Foreign Policy: "Policymakers responsible for the U.S. assistance effort in Mexico seem to be applying some lessons learned during America's decade of war. The intelligence analysis centers the U.S. contractors are now setting up in Mexico are innovations developed by U.S. forces in Iraq, Afghanistan, Colombia, and elsewhere. ... Increasingly more convenient are civilian substitutes such as CIA paramilitaries, contractors, and hired proxies. Mexico has long had severe cultural and legal prohibitions on a foreign military presence, especially from the United States. As we can see in Mexico ... the U.S. government now has a well-established workaround."
Los Zetas, who earned a reputation for brutality by gunning down thousands of Mexicans in the battle for drug-smuggling routes to the United States, now control much of the illicit trade of moving migrant workers toward the U.S. border, experts in the trade say."

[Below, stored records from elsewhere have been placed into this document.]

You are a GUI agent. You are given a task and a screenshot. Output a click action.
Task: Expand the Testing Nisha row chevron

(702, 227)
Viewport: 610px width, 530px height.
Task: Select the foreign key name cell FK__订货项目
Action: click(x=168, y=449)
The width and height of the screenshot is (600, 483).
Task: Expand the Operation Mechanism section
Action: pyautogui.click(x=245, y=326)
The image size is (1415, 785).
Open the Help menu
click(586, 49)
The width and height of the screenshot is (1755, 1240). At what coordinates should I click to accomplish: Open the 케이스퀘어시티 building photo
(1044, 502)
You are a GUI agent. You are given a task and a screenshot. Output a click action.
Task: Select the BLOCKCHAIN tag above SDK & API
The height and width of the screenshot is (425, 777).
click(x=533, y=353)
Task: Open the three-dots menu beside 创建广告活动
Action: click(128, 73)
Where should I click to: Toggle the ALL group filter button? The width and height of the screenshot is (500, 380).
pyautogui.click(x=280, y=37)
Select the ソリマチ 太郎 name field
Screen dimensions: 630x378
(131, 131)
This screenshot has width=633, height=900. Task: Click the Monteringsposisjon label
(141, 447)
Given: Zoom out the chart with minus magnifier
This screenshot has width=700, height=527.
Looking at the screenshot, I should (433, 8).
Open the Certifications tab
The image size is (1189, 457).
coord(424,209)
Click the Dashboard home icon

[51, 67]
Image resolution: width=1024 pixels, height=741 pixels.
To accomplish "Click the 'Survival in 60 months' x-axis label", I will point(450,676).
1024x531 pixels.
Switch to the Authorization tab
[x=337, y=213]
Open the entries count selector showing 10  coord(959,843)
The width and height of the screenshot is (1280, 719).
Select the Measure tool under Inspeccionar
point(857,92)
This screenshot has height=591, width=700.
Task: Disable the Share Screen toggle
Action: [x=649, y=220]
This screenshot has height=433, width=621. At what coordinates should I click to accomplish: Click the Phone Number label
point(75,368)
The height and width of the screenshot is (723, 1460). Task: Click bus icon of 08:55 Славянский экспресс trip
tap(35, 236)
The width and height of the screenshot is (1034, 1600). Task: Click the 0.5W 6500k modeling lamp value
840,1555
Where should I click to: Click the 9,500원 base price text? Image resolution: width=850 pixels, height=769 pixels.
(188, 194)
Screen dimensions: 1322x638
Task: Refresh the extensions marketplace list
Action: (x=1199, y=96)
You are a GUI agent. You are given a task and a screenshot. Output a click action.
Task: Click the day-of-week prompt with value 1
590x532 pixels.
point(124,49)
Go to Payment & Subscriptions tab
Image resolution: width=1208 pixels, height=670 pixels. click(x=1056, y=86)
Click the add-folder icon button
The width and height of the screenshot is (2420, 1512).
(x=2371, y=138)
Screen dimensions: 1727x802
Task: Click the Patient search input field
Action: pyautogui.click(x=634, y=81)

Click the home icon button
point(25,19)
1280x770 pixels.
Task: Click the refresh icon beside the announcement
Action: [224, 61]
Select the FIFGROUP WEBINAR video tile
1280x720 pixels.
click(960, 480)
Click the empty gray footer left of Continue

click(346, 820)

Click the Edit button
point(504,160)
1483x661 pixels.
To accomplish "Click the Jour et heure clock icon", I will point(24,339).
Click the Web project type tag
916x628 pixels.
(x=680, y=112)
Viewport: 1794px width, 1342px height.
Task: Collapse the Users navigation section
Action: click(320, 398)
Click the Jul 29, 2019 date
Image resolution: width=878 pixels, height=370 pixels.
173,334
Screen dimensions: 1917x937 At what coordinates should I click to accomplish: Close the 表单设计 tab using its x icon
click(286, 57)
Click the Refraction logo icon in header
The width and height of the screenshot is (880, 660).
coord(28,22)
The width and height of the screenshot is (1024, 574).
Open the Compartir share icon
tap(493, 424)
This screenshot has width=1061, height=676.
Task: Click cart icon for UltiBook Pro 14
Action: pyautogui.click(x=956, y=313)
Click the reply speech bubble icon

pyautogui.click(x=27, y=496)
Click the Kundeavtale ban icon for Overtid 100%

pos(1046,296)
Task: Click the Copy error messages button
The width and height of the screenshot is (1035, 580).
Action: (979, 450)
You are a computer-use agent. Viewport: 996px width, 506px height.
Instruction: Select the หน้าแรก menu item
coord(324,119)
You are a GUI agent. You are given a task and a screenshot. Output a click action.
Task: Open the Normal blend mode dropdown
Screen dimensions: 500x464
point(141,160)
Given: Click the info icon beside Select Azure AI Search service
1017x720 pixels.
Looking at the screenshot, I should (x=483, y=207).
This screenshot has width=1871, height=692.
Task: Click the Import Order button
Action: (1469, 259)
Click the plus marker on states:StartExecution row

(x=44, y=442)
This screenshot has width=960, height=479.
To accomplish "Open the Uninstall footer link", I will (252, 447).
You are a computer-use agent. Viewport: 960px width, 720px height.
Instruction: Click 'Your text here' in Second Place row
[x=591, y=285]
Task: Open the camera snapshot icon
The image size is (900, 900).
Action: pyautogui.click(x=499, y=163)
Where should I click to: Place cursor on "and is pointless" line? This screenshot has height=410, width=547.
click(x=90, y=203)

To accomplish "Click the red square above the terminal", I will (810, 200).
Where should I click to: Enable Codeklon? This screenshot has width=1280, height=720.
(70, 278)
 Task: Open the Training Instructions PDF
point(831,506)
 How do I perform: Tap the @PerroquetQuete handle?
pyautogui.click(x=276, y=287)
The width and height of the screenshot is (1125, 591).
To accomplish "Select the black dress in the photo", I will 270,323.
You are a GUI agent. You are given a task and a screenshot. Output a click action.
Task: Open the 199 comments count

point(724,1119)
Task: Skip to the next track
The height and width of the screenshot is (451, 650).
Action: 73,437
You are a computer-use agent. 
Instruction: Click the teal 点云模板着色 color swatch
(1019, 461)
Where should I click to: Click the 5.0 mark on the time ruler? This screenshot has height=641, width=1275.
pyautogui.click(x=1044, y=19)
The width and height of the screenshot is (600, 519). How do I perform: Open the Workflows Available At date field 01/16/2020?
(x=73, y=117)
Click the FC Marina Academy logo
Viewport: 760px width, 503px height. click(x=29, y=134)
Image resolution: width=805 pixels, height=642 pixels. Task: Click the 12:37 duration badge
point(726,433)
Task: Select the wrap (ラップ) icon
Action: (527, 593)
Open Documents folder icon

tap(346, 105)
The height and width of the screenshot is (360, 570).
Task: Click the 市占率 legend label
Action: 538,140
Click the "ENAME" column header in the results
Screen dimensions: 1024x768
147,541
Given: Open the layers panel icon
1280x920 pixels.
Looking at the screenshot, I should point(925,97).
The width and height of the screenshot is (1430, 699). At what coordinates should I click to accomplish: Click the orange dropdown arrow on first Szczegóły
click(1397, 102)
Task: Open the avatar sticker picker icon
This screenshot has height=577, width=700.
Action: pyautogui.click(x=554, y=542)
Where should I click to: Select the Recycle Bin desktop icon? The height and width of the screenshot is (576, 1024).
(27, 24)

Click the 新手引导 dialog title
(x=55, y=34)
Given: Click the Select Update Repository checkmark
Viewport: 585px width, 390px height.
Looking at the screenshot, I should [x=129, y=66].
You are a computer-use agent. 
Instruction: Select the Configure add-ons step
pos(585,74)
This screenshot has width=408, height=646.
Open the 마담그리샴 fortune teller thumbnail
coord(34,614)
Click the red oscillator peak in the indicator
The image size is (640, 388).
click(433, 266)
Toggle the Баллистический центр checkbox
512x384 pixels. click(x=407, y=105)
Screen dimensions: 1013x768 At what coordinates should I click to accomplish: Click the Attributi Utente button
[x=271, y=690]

Aug. 14, The Widening Dragnet
NYTimes.com: "The Obama administration has decided to stick with Secure Communities, the discredited but rapidly growing immigration-enforcement program that has helped it deport a million people in the last two and a half years. And not only stick with it, but force it down the throats of state and local leaders and law-enforcement officials, including the governors of New York, Illinois and Massachusetts, who have rejected the program, saying it is badly flawed and does more harm than good.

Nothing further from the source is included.